MRI Machine: How It Works, Types, Field Strengths, and What to Expect

An MRI machine generates images of the body's internal structures using a powerful magnetic field and radiofrequency (RF) pulses — no ionizing radiation involved. Inside the bore (the tunnel) of the scanner, a superconducting electromagnet creates a magnetic field typically 1.5 to 3 Tesla in clinical settings — roughly 30,000 to 60,000 times stronger than the Earth's magnetic field.

That field aligns the hydrogen nuclei in your body's water molecules. RF pulses then knock those nuclei out of alignment. As they return to equilibrium, they emit signals that the scanner captures and reconstructs into cross-sectional images. The whole process is silent to the patient except for the loud knocking sounds the gradient coils make during each sequence.

MRI's key clinical advantage is soft tissue contrast — it distinguishes between different types of tissue far better than CT or X-ray. A brain tumor surrounded by white matter, a torn knee ligament, a herniated disc pressing on a nerve root, a focal lesion in the liver — all of these appear with remarkable detail on MRI sequences that CT simply can't replicate. That's why MRI is the imaging modality of choice for neurological conditions, musculoskeletal injuries, and many abdominal and pelvic evaluations.

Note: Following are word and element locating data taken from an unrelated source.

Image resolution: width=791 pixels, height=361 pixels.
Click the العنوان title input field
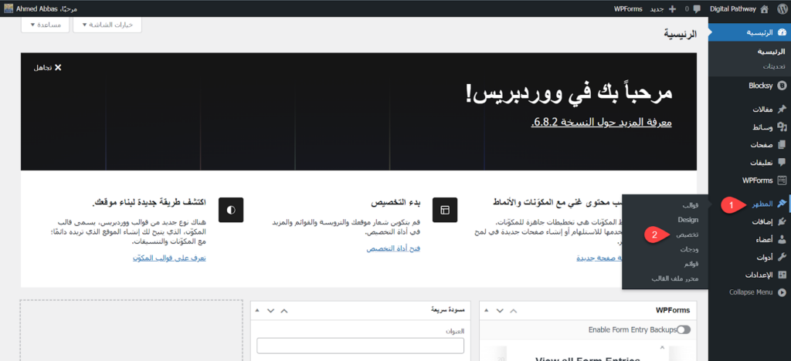[359, 346]
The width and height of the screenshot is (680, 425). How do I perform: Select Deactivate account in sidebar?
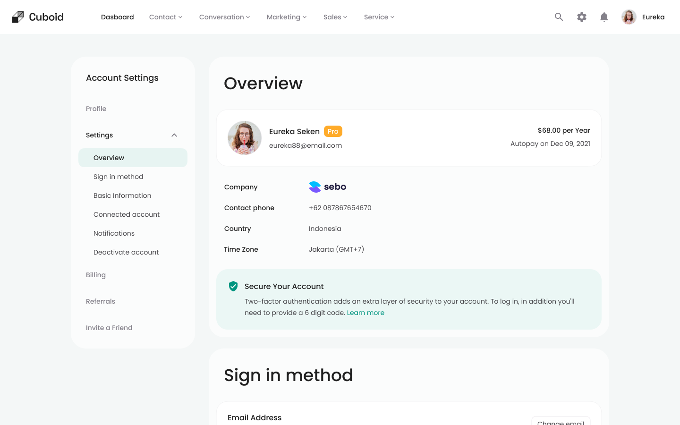point(126,252)
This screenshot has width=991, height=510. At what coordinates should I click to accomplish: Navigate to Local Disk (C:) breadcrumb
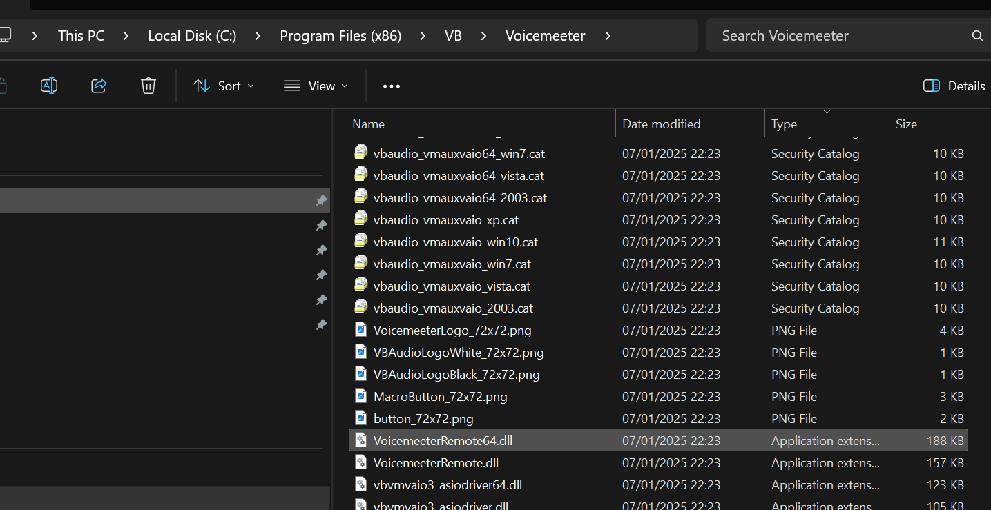click(x=192, y=36)
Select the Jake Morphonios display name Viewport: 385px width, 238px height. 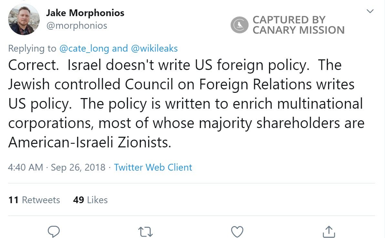click(x=85, y=12)
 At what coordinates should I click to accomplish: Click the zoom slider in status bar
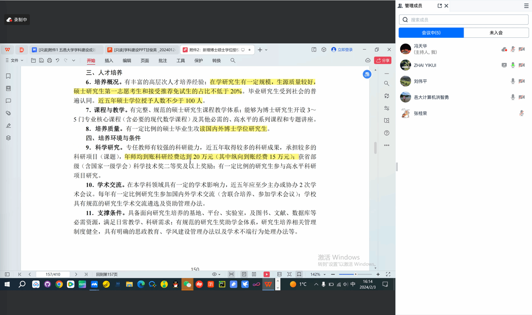pyautogui.click(x=355, y=274)
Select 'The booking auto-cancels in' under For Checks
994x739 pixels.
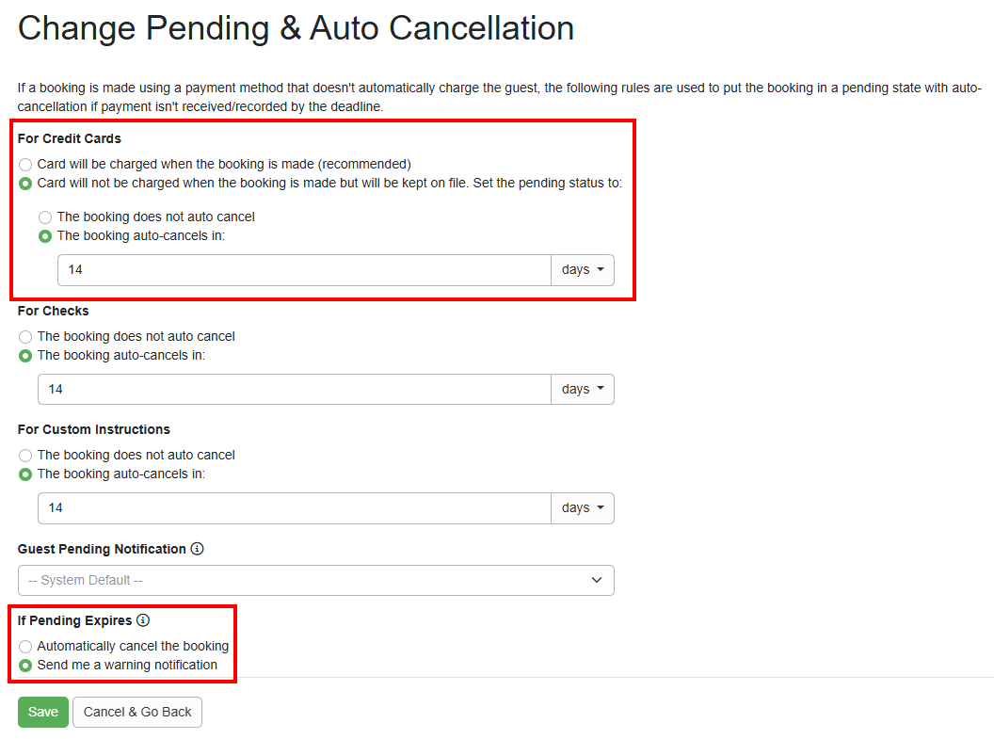(x=25, y=355)
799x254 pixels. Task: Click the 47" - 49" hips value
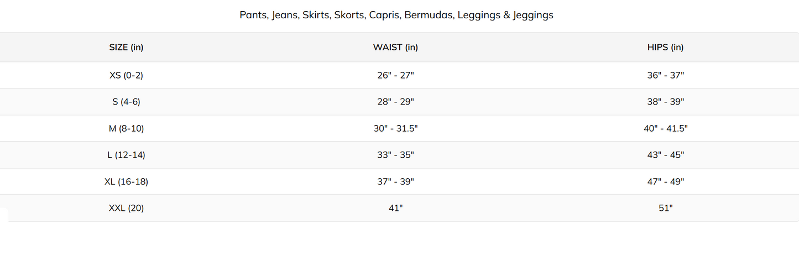pyautogui.click(x=665, y=182)
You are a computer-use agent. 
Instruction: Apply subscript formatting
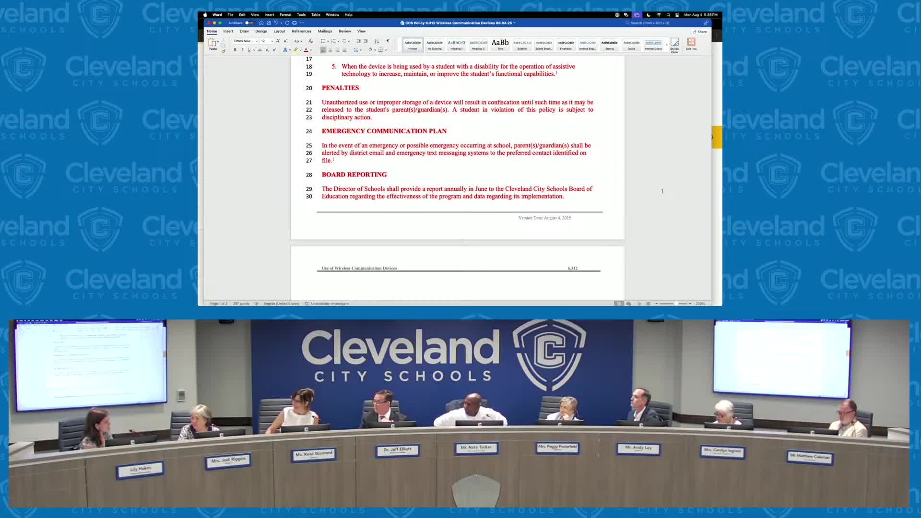click(x=267, y=49)
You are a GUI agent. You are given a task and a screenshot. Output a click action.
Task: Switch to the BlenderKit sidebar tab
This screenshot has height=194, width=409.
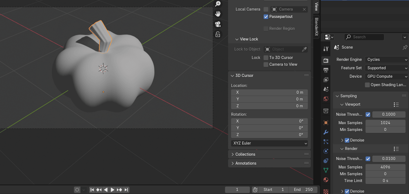(x=316, y=27)
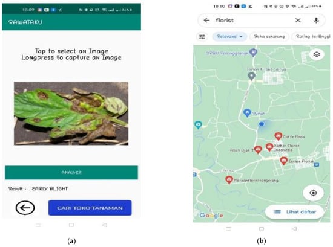Viewport: 333px width, 247px height.
Task: Open the Lihat daftar list view
Action: coord(295,211)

Whether you're a patient preparing for a scan, a radiologic technologist (RT) studying for the ARRT MRI certification exam, or a radiology student building foundational knowledge, understanding the machine itself — its physics, its components, its different types, and its limitations — is essential context for everything else about MRI. This guide covers the hardware and physics fundamentals, patient preparation, what to expect during a scan, and how different machine types affect image quality and clinical utility.

The physics of MRI begins with nuclear magnetic resonance (NMR) — a phenomenon discovered in 1946 by physicists Felix Bloch and Edward Purcell (who shared the 1952 Nobel Prize for it). In a strong magnetic field, hydrogen protons (single-proton nuclei abundant in water and fat) align with the field and precess (spin) at a characteristic frequency called the Larmor frequency, which is proportional to field strength. At 1.5T, hydrogen protons precess at about 63.8 MHz; at 3T, about 127.7 MHz. An RF pulse at exactly this frequency tips the protons out of alignment.

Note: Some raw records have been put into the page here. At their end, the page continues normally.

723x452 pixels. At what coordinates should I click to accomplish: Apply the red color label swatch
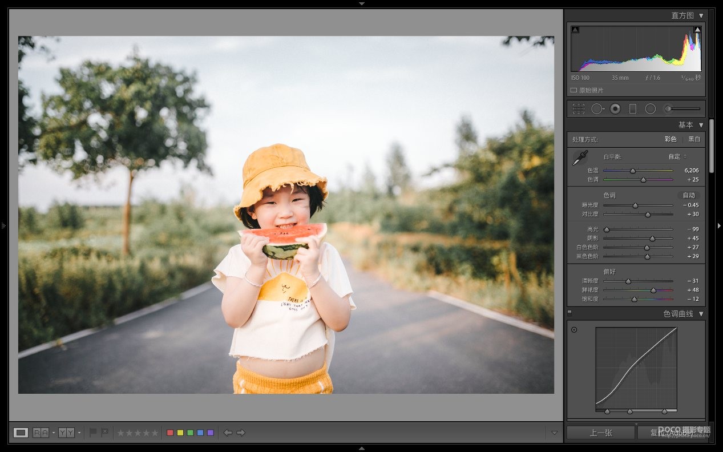tap(170, 433)
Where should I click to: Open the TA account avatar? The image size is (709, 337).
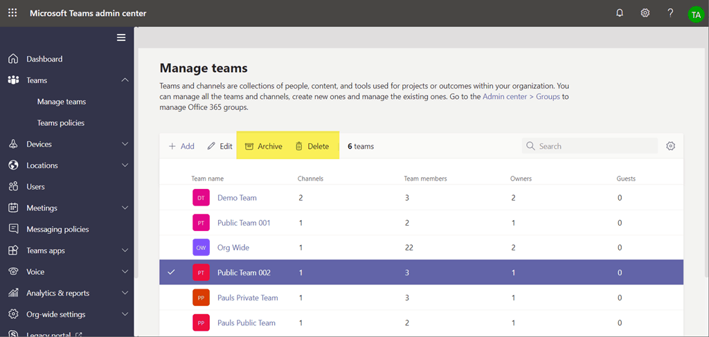coord(695,15)
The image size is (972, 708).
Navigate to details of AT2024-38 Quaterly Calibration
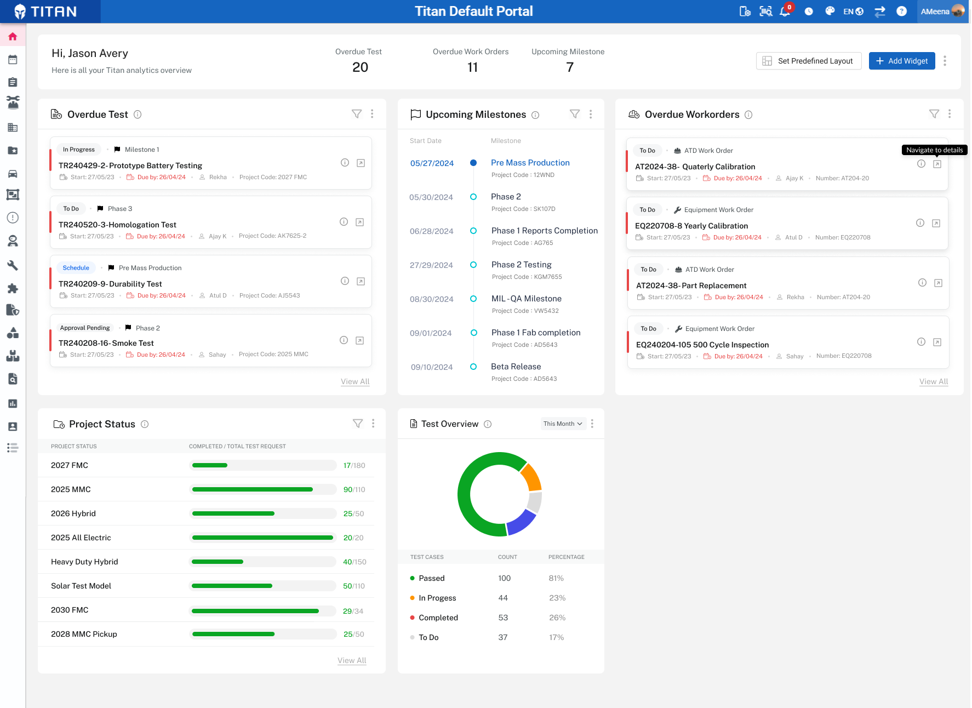[x=937, y=164]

When the RF pulse ends, protons return to equilibrium in two simultaneous but independent processes: T1 relaxation (longitudinal recovery, the time constant for the spin-lattice interaction) and T2 relaxation (transverse decay, the time constant for spin-spin dephasing). Different tissues have different T1 and T2 values — and those differences are what create image contrast. Fat has a short T1 (bright on T1-weighted images), water has a long T1 (dark on T1-weighted images). Water has a long T2 (bright on T2-weighted images), which makes fluid-sensitive sequences the primary tool for detecting edema, inflammation, and most pathology.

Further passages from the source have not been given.